There is a strong sense that making ‘7’ was about much more than just process. Short of calling it a cathartic experience, Schwalger clearly recognised the need to bring some degree of control back to his life. He gave up alcohol, tobacco and coffee, in favour of a renewed sense of self, isolation and bloody good carpet.

Embracing sobriety was about reclaiming all that is most important in his world.

“I’ve put all my time and effort, and money into the Nomad thing, which I’ve been pushing for a long time now, and I actually feel, personally, this album – the way I’ve done the release, the way I’ve booked the tour, and the way everything’s been going – is by far the most professional and the best job I’ve done to date. So I’m really stoked with the little sacrifices I’ve made.””

Despite the imagined challenges of working from Westport he’s more organised than ever before, planning every last detail of the upcoming tour himself.

“Before I start touring I’ll release a remix EP, seven or eight tracks, so that’ll tie in [with the tour]. We’ve got t-shirts, USB sticks, slip mats and the limited edition vinyl. This is actually the first time I’m going on tour with a merchandising person, doing it properly with an eftpos machine and all that carry on. I’ve been working on either ‘7’ or the tour every day for five months.””

There’s also been the Brok Out remix competition. Dozens of entries “…from beginners to up-and-comers”,  vying for a package Schwalger quickly put together after the single hit #1 on RDU. An impressive remix by Friendo claimed the main spoils; a support set in Christchurch on the upcoming tour, with the remix getting an iTunes release after being mastered at Kog Mastering.

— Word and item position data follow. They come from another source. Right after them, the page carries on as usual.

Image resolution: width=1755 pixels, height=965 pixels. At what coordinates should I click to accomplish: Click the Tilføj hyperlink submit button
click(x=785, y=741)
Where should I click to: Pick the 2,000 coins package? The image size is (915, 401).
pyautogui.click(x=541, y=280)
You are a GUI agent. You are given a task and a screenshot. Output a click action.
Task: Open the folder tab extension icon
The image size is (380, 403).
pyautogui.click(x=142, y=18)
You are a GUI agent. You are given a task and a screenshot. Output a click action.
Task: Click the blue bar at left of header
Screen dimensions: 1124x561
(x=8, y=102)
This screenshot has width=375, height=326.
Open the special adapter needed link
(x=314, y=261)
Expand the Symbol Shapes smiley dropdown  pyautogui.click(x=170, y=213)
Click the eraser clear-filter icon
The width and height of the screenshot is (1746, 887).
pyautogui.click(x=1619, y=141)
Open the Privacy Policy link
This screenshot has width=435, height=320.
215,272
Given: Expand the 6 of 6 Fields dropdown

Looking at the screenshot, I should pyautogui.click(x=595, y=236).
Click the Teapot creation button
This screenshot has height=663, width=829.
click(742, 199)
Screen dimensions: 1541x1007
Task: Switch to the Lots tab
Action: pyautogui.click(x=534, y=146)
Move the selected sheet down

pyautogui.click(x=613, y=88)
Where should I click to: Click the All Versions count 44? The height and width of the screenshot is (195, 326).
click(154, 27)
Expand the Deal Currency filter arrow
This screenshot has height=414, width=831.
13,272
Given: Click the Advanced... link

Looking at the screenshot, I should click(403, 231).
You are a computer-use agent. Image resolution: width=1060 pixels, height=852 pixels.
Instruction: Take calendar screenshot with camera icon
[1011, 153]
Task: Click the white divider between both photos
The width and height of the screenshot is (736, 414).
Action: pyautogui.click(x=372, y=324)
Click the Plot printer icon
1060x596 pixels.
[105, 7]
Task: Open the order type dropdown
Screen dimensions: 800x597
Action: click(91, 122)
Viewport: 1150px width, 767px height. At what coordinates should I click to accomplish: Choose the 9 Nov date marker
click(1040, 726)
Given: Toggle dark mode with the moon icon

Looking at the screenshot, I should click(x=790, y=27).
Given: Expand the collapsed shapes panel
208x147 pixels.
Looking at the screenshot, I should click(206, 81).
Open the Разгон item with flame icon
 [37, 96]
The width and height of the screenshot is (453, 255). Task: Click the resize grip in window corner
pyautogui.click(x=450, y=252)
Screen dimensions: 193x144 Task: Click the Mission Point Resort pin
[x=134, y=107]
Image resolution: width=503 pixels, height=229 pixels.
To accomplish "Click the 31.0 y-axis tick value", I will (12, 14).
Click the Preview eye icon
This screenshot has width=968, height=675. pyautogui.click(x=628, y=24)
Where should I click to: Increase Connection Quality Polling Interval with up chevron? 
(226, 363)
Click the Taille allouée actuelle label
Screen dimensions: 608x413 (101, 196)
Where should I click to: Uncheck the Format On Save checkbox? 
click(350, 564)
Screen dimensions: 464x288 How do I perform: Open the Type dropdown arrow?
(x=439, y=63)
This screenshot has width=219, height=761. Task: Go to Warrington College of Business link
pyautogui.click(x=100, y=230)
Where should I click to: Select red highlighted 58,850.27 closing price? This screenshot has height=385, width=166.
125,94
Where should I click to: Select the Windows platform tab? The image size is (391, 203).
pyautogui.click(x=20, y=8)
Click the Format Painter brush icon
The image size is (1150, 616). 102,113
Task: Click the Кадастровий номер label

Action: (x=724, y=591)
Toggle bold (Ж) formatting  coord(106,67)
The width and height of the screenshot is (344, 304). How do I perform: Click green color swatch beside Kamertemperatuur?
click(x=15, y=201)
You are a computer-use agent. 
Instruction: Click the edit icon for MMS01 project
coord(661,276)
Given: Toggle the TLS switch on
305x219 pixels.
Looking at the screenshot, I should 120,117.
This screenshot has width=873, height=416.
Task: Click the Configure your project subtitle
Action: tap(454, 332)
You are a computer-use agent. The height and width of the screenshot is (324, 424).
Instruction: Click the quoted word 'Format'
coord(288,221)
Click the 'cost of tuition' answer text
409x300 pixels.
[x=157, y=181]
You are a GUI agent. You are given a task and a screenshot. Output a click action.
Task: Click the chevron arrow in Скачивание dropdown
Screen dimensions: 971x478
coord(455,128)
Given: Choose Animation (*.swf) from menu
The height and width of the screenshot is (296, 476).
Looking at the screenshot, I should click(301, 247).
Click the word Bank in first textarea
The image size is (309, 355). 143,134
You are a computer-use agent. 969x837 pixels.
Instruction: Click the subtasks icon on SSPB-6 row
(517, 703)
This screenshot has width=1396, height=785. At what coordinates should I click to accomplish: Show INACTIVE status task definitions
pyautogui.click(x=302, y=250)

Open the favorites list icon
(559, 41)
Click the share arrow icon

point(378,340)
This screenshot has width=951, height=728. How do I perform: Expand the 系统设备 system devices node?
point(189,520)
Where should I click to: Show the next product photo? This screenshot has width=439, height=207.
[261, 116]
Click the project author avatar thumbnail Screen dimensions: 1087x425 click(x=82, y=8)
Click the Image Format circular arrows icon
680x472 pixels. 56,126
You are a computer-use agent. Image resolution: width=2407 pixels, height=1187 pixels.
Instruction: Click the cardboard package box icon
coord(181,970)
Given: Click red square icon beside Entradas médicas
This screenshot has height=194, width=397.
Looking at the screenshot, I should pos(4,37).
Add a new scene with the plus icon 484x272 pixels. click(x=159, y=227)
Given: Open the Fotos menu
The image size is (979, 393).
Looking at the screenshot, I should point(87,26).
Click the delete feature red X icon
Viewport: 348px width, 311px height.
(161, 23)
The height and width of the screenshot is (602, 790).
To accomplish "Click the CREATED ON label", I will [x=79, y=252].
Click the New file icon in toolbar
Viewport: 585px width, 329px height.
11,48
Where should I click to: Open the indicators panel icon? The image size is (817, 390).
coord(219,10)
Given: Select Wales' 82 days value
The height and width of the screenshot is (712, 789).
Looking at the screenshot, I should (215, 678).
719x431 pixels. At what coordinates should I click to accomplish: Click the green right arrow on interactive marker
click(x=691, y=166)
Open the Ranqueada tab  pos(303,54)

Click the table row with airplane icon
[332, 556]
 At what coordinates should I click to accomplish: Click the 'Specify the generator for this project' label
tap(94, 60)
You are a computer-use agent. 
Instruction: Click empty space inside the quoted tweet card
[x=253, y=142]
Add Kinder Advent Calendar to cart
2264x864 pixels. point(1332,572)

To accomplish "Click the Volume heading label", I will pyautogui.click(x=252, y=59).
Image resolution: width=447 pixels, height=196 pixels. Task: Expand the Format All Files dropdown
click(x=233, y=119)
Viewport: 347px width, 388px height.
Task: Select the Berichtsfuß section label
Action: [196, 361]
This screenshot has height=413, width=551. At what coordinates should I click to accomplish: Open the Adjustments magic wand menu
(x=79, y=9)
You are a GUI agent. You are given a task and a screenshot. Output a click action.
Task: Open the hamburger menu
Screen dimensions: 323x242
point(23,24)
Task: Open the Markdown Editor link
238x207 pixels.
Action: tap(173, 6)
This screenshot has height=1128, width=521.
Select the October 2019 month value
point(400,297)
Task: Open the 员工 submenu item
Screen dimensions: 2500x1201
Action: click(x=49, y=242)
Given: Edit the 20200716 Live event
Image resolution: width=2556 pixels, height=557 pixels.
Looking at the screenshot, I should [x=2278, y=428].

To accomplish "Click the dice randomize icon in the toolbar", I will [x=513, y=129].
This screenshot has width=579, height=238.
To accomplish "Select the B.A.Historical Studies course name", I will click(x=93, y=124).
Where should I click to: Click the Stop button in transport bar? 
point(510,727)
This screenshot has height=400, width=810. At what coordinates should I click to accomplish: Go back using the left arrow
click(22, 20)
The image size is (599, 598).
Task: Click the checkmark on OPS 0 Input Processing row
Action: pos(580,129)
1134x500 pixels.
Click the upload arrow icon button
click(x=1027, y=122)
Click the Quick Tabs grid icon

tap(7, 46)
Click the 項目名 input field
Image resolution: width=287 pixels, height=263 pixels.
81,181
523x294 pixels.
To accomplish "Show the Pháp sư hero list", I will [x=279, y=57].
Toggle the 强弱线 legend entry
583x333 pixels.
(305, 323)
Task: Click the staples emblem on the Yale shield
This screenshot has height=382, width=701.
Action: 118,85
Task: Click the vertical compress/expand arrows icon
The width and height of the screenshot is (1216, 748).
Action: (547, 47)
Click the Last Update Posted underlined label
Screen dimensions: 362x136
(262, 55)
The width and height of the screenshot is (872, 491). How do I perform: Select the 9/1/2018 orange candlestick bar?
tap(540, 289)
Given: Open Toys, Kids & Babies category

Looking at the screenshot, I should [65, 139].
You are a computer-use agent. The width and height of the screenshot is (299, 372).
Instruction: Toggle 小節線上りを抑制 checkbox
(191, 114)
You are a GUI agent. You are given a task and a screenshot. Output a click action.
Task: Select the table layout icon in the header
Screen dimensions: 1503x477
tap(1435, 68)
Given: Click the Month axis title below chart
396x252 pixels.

There’s a strong element of mentoring at play here and, gasp, quite possibly tacit acknowledgement that The Nomad is now an elder statesman in production circles.

“I’m all about new talent and giving people the chance to get involved. A lot of people hold the music industry close to their chest, but my philosophy is the more you give out the more you receive, so… you know.””

With so much that’s new going on, it’s no real surprise he almost forgets to mention the release of ‘14 Years’, a brand new The Nomad ‘best of”’, covering 2000 through to 2014. As if that isn’t enough to be getting on with, the weekend I speak with him he’s in Wellington, about to play a gig at Laundry on Cuba, with a video shoot lined up with Christina Roberts – for Seductive Wolf Eyes – the following day. He’ll edit that, do the same for Put On Ya Turban after it’s shot in Kingston, Jamaica, and then again for Brok Out which is being shot in Shanghai… naturally.

The two overseas video shoots were only made possible because of friendships and relationships forged over a number of years, something he’s rightly appreciative of.

“It’s good to have those long relationships, also with sponsors, radio stations and the press. You ring people up and you personally know them from over the years, they like the product and you get on a roll.

“The support this year has been huge, a lot of people have been with me on the journey, but making those sacrifices is what this whole thing’s been all about – taking some energy that’s negative and putting a mirror there and turning it into the exact opposite.”

Commencing at Vinyl Underground in Queenstown late August,  The Nomad’s 11-date album tour concludes at the Boat Café in Wellington on September 27.